Only the lines in the entries below from the line with "Viewport: 1109px width, 612px" to the line with "Screen dimensions: 1201x762", both included, belong in the answer, transcribed exactly and without pictures.

*** Data records Section Begins ***

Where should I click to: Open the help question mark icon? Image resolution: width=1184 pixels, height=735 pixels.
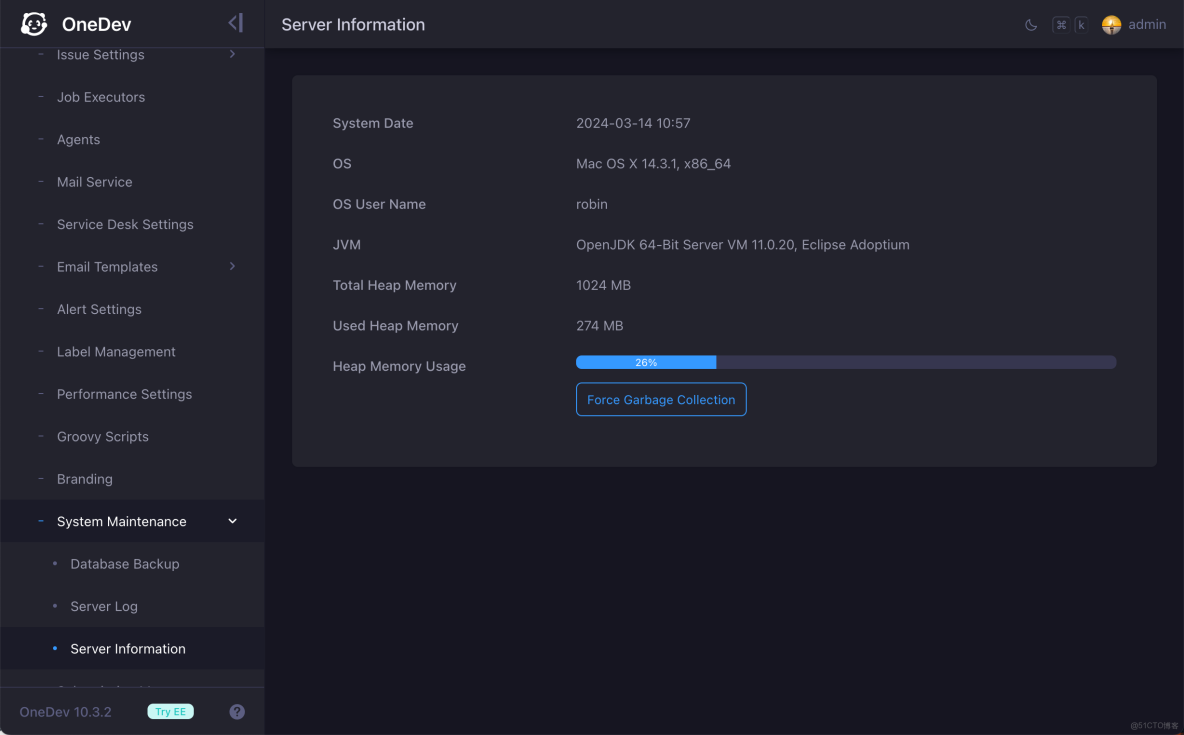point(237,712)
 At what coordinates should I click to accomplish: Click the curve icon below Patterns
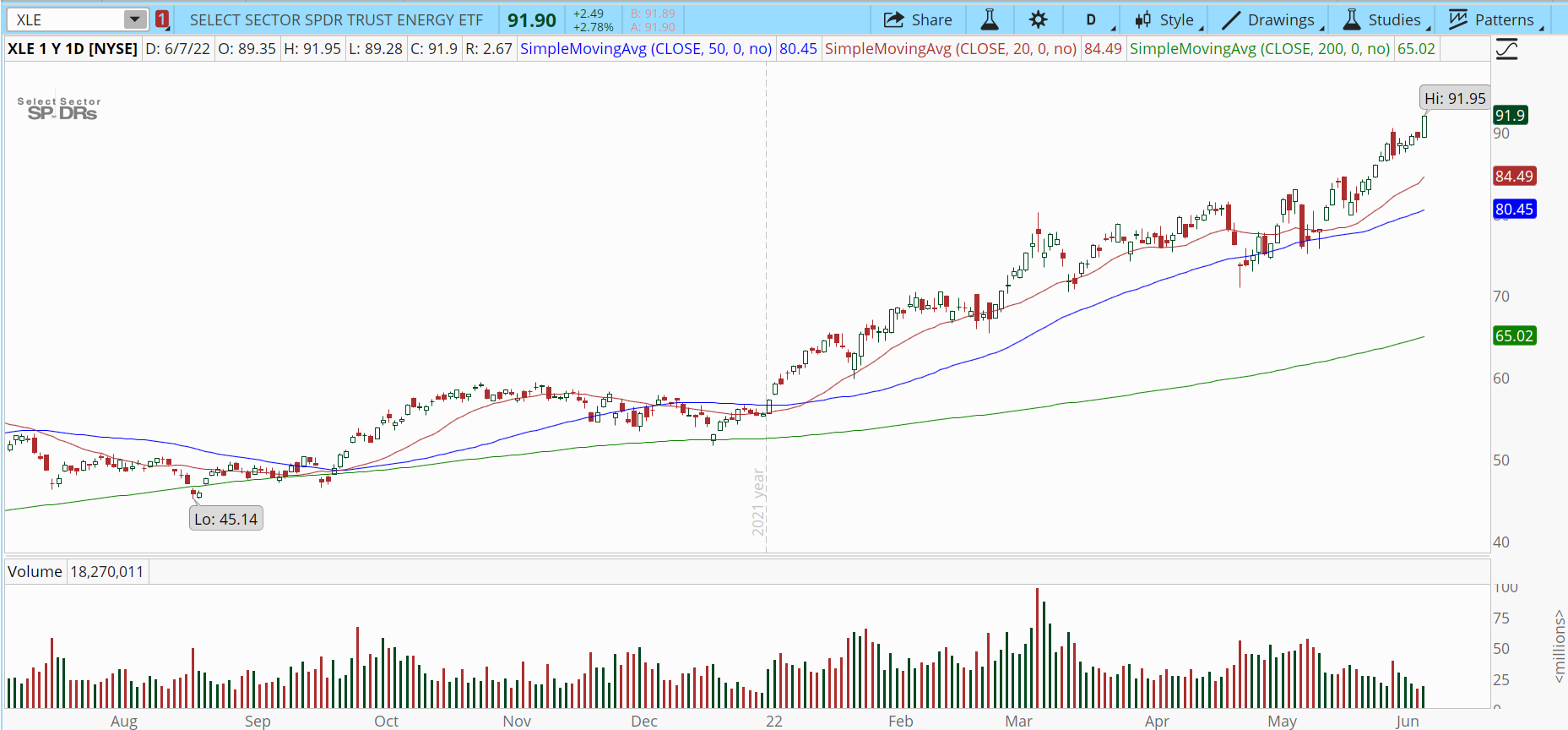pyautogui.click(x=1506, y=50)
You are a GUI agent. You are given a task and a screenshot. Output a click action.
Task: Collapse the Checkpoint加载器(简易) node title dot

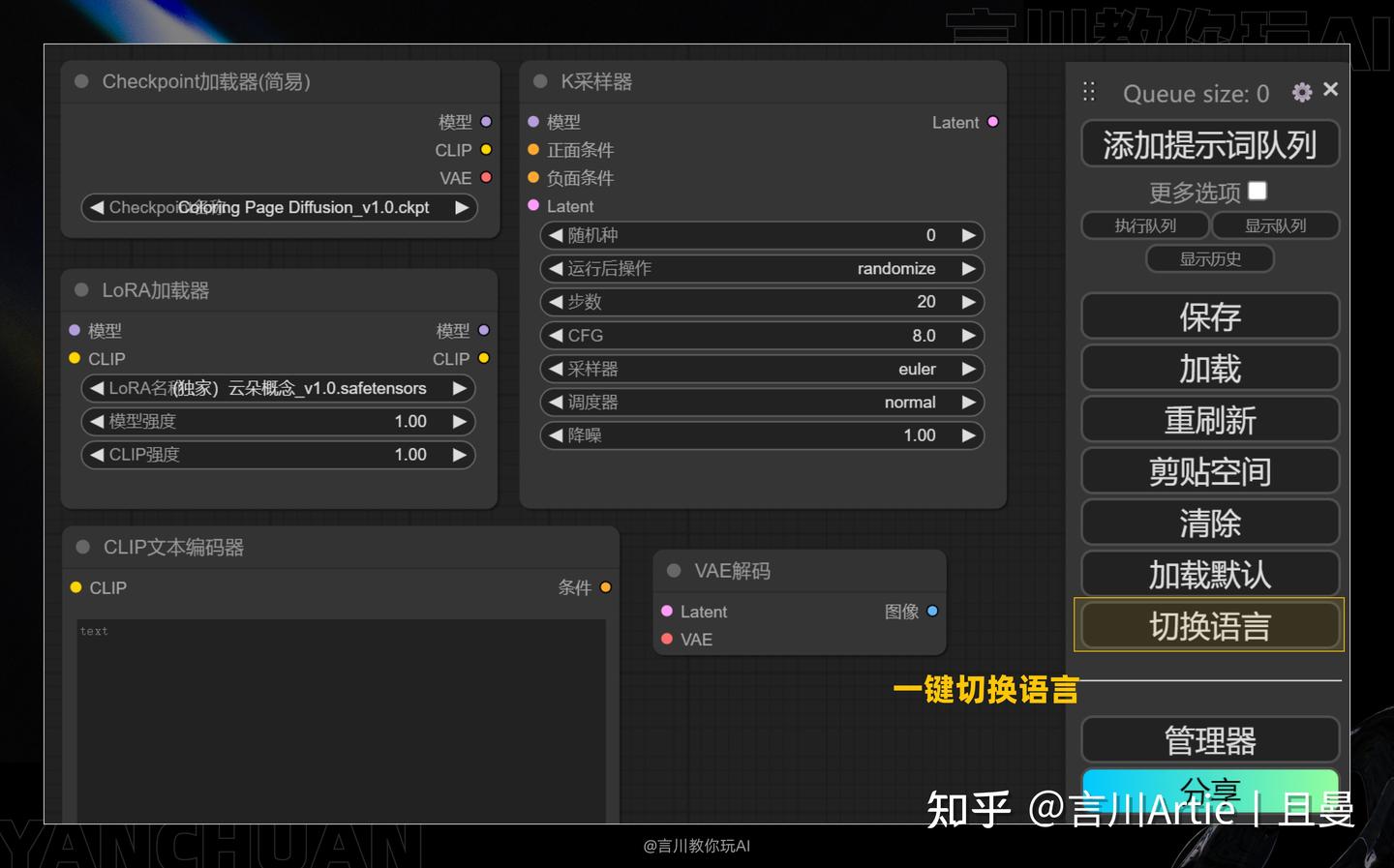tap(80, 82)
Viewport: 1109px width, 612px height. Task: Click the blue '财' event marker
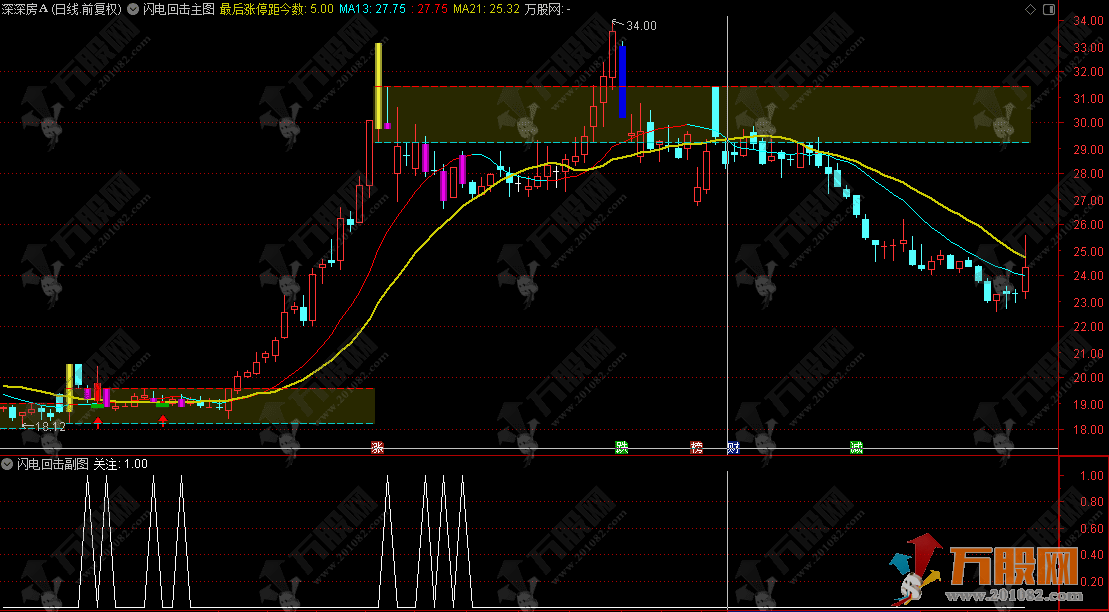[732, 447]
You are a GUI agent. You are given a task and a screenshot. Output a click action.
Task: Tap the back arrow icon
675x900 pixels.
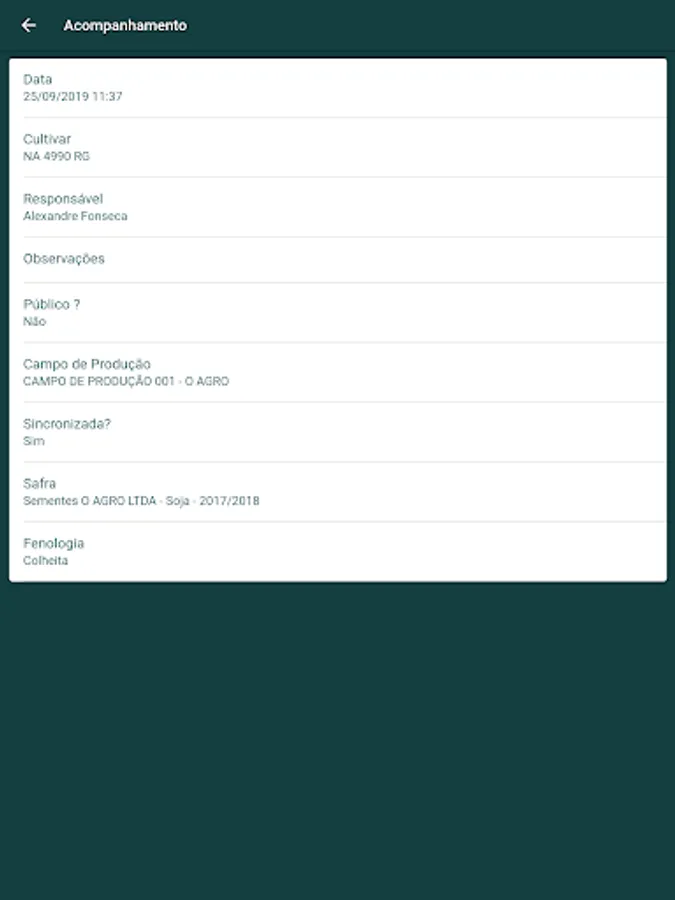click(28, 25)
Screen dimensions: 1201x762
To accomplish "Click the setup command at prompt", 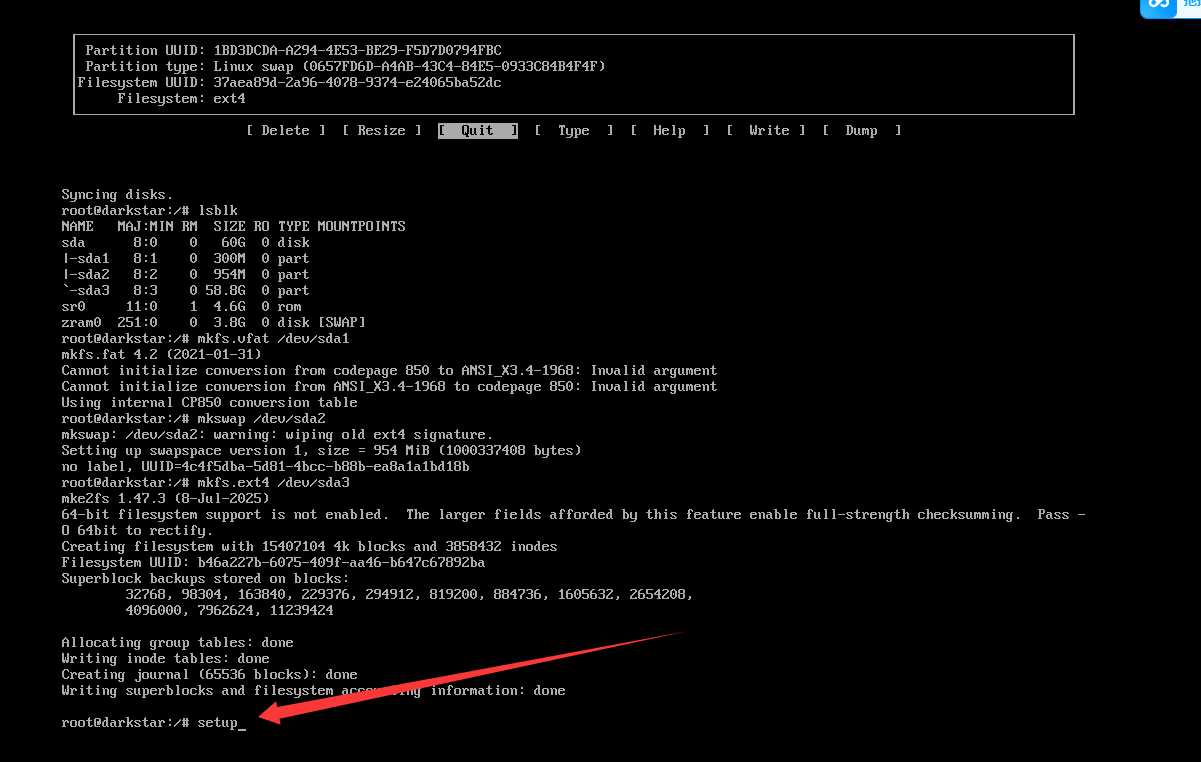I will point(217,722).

*** Data records Section Ends ***

### Solution to the problem
Viewport: 1109px width, 612px height. Task: Click the blue '财' event marker
[732, 447]
You are a GUI agent. You are given a task and a screenshot. Output a click action.
Task: Tap the back arrow icon
675x900 pixels.
click(28, 25)
Screen dimensions: 1201x762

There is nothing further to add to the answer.